Какое-то время они оба молча ели, потом она испытала неловкость и включила радио. Читали стихи.

- Кстати, недавно передавали твое стихотворение, - заметил Жак.

- Правда? - переспросила она, не веря своим ушам.

Значит, она кому-то хоть немного интересна? Значит, Жак вспомнил о ней, когда услышал по радио её стихи, вспомнил, чем она занималась и до сих пор иногда занимается. А ведь ей казалось, что он не помнит даже её имени, настолько мало она его интересует.

- Правда, - абсолютно серьезно подтвердил он. - Стихотворение про аэропорт...

- Про аэровокзал, - машинально поправила она его, поддавшись своей мании быть точной в мельчайших деталях.

- Ну да, конечно! Но я не люблю такие места. Когда я сажусь в самолет, то просто умираю от страха.

- Это старое стихотворение. Сейчас я уже не пишу.

- Разве? - равнодушно спросил он, и она почувствовала себя в своей тарелке.

Никто никому не нужен, никто никому не интересен. Так и должно быть. Ужин они закончили в молчании, и Жанна снова взялась за книгу. Терпение её постепенно начало иссякать: Жак по-прежнему сидел в кресле, абсолютно ничего не делая и глядя на огонь в газовом камине. А ведь Люси говорила, что он захватит с собой какую-то работу. Наверное, письма, которые надо написать, или чеки, или счета, которые необходимо проверить. Да мало ли чем может заняться деловой мужчина!

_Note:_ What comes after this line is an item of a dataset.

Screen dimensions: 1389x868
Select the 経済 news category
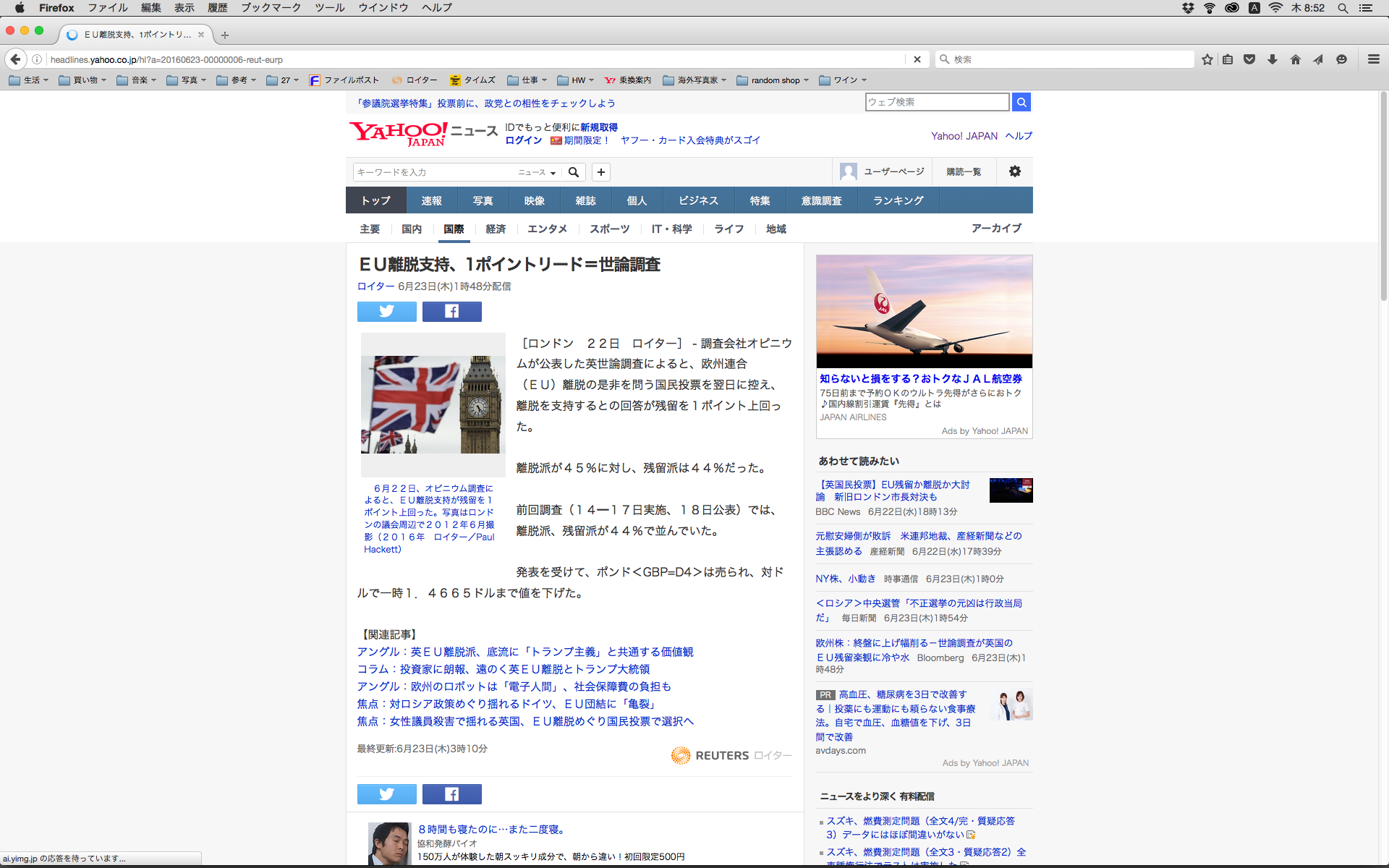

К счастью, в гостиной зазвонил телефон, и Жак вышел из спальни. По его тону Жанна поняла, что он разговаривает с её матерью. Когда Жак вернулся, это подтвердила его ироничная улыбка.

- Я сказал, что с тобой все в порядке, - сообщил он.

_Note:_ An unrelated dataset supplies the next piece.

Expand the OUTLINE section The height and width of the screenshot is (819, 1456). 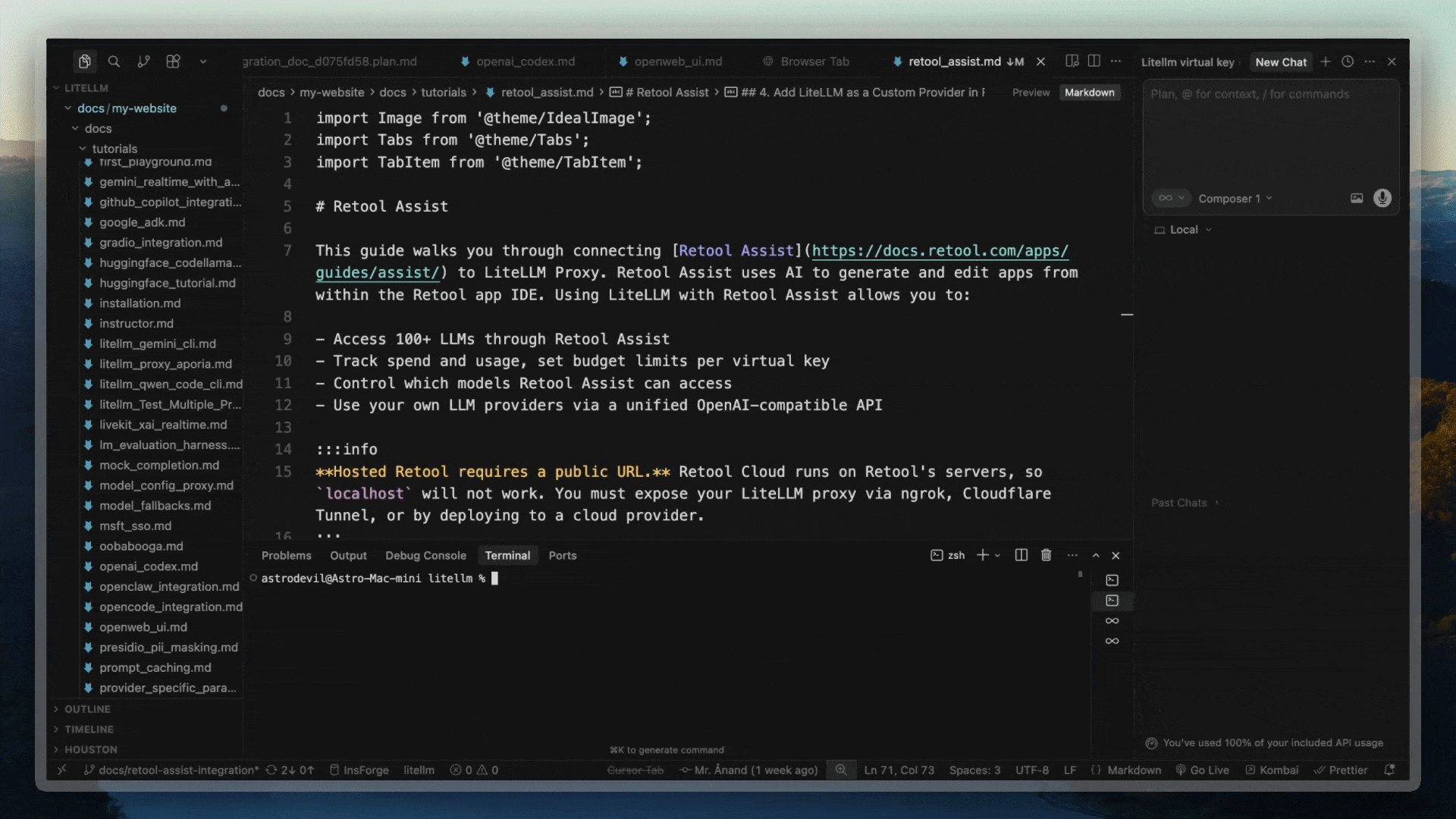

- Спасибо, - отозвалась она, чувствуя, что они становятся как бы сообщниками, заговорщиками, что он стал как-то ближе к ней.

Это напугало её, она зарылась как можно глубже в постель, подчеркивая свою хрупкость, болезненность, беспомощность. Но постель была скомканной и влажной, Жанне стало неприятно и тут Жак произнес, словно читая её мысли:

- Хочешь, я перестелю тебе постель?

- Это было бы неплохо, - прошептала чуть слышно Жанна, - но тебе не стоит это делать.

- Почему?

- Она ужасна... Отвратительна...Кровь... Не хочу, чтобы ты это видел.

- Я видел в своей жизни много вещей похуже, - усмехнулся Жак. - И я совершенно не боюсь крови. Особенно чужой.

Но Жанна затрясла головой, выражая свой категорический протест. И тут же почувствовала себя значительно лучше, потому что не должна была притворяться, а могла быть естественной. В этот момент в дверь внизу постучали: звонок давным-давно вышел из строя.

Это была Люси. Жак ушел, Жанна покормила ребенка и с наслаждением вытянулась в постели, которую поправила кузина. Люси на сей раз провела ночь не в кресле, а в кроватке Лори. Наутро Жанна почувствовала, что соскучилась по сыну и попросила Люси позвонить матери, чтобы та привезла ребенка. Но мать согласилась сделать это только к концу недели, а Жанна уже устала от эмоций, поэтому не стала настаивать на своем. Честно говоря, меньше всего на свете ей сейчас хотелось видеть собственную мать.